Sunday, December 4, 2011

Objects and Material Things II: Souvenirs and Collecting

Last week I blogged about two very different life-narratives emerging from two very similar items: Victorian decoupage screens -- one created by a man, Charles Dickens, and the other created by a woman, Jane Welsh Carlyle.

In turn, this was cited by Charlotte Mathieson, an early-career researcher at the University of Warwick, in a post exploring literary tourism in the run up to Dickens’s bicentenary in 2012. Mathieson argues for a similar process of storytelling at work in human interactions with place/space. In the case of Dickensian tourism, “[London] is experienced like a material object”: its streets and buildings seem to offer “a physical manifestation” of Dickens’s life and work. Thus, in engaging with the city, the Dickensian tourist seeks an “authentic connection” to author and text. Mathieson is rightly sceptical and she warns against simplistic readings that conflate “real and represented places/spaces”.

Nonetheless, the phenomenon is intriguing and Mathieson’s discussion of tourism puts me in mind of one further category of material object: the souvenir.

The author at Haworth, complete with souvenir tea-towel
Source: Photograph author's own
Souvenirs often depend on life-narratives for their resonance and meaning(s). In turn, their collection and arrangement can produce life-narratives of their own (a form of self-curation on the part of the collector). The rather embarrassing Brontë tea-towel I am clutching in this photo, complete with Haworth parsonage in the background (with modern extension cut out of shot), will serve as an example.

Why did I buy that tea-towel? Putting aside any claims I might make to ironic purchasing -- to a self-conscious seeking out of tacky/kitsch items -- my selection of the tea-towel was first and foremost the result of my interest in the life and works of the Brontë sisters. But you’ll not be surprised to hear that little can be gleaned on either count from the tea-towel itself -- I was already aware of the sisters’ names and the places they inhabited, and the tea-towel told me nothing at all of their works!
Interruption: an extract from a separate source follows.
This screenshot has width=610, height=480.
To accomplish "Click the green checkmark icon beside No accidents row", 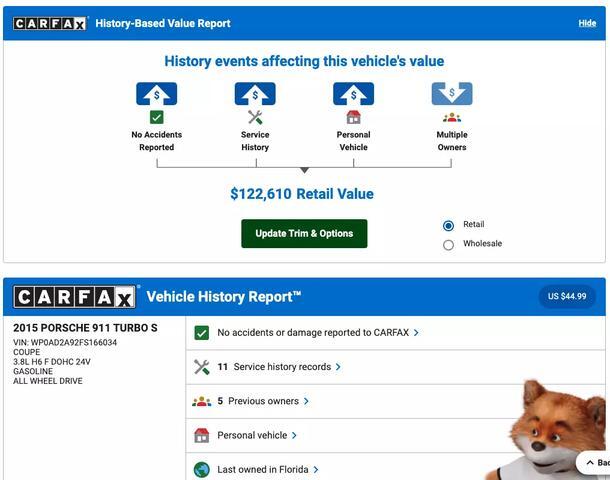I will point(202,333).
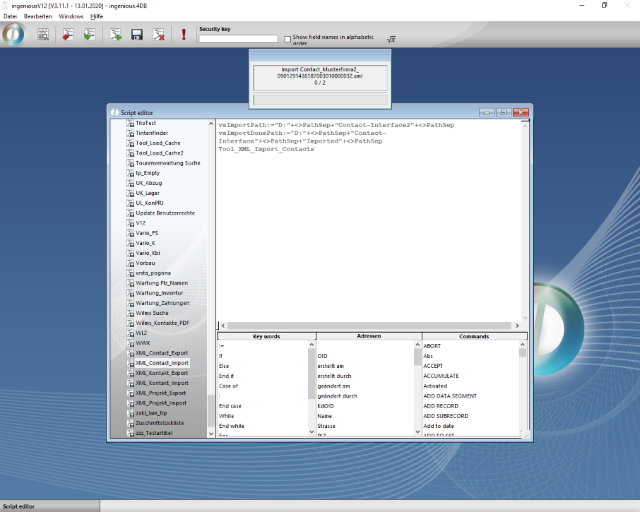The height and width of the screenshot is (512, 640).
Task: Click the code editor horizontal scrollbar
Action: 370,326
But I purchased it anyway, and it seems to me the only reason I did so was to take a piece of Haworth away with me: a physical reminder; proof (if proof were ever needed) of my visit and of my own presence in the spaces previously inhabited/experienced by the Brontës.

It is particularly apt, in the light of Mathieson’s post on Dickensian tourism, that the tea-towel is primarily concerned with place. And one can safely assume that the manufacturer is targeting an audience who has visited these places (on some form of Brontë pilgrimage). As souvenir, therefore, it seeks to preserve that interaction with place/space described by Matheison; it becomes the material trace or remnant of that hoped-for “authentic connection” with text and author.

Some souvenirs from the author's collection
Source: Photograph author's own
But surely the tea-towel also says something about me? (And I would ask you to be kind…) Again, you’ll not be surprised to hear that I own several other items of a ‘literary-touristical’ persuasion. I have a mug from Sissinghurst Castle, home of Vita Sackville-West; I have pencils and pens from several writers’ homes now in the possession of the National Trust; I even have a Virginia Woolf fridge magnet.

It’s quite a collection, and one that continues to swell. In their accumulation and combination these objects cease to tell stories about their subject alone, and begin to tell stories about me. In her work on collecting, Susan Pearce views souvenirs as part of “our attempt to make sense of our personal histories”: their collection is thus representative of our efforts “to create an essential personal and social self” [1]. Souvenirs, therefore, are aids to self-fashioning. Tea-towel, mug, pencil, pens and fridge magnet all serve to ‘narrate’ my interest in nineteenth and twentieth-century literature; they help to construct and reinforce my sense of self as a literary critic and book lover.

But, to end with a question, is the self of my souvenir collection any more or less authentic than the engagement with author and text promised by literary tourism, by walking the streets of modern-day London in the footsteps of Dickens and his characters?


[1] Susan M. Pearce, ‘Collecting reconsidered’, in Interpreting Objects and Collections, ed. by Susan M. Pearce (London: Routledge, 1994), pp. 193-204 (p. 196).

4 comments:

  1. I wonder what my collection of Keele branded hoodies, mugs and soft toys says about me?...

    ReplyDelete
    Replies
    1. Academic, loyal, with a penchant for all things furry and cuddly...

      Delete
  2. Looks like this is the place to psychoanalyse memorabilia. When me and my fiancée went to Lyme Park, she bought a Mr. Darcy mug from the gift shop. I tell myself that I don't like it because it can't go in the dishwasher and is constantly in the way, but I fear it might really be because I know I'll never look that good in a cravat.

    ReplyDelete
    Replies
    1. Bob, I'm sure you look dashing in a cravat (not to mention a top hat...)!

      Intriguing that Lyme Park is capitalising on the BBC adaptation in the same way that writers' homes capitalise on former inhabitants. It's like literary tourism once removed -- the souvenir of the adaptation of the writer's work!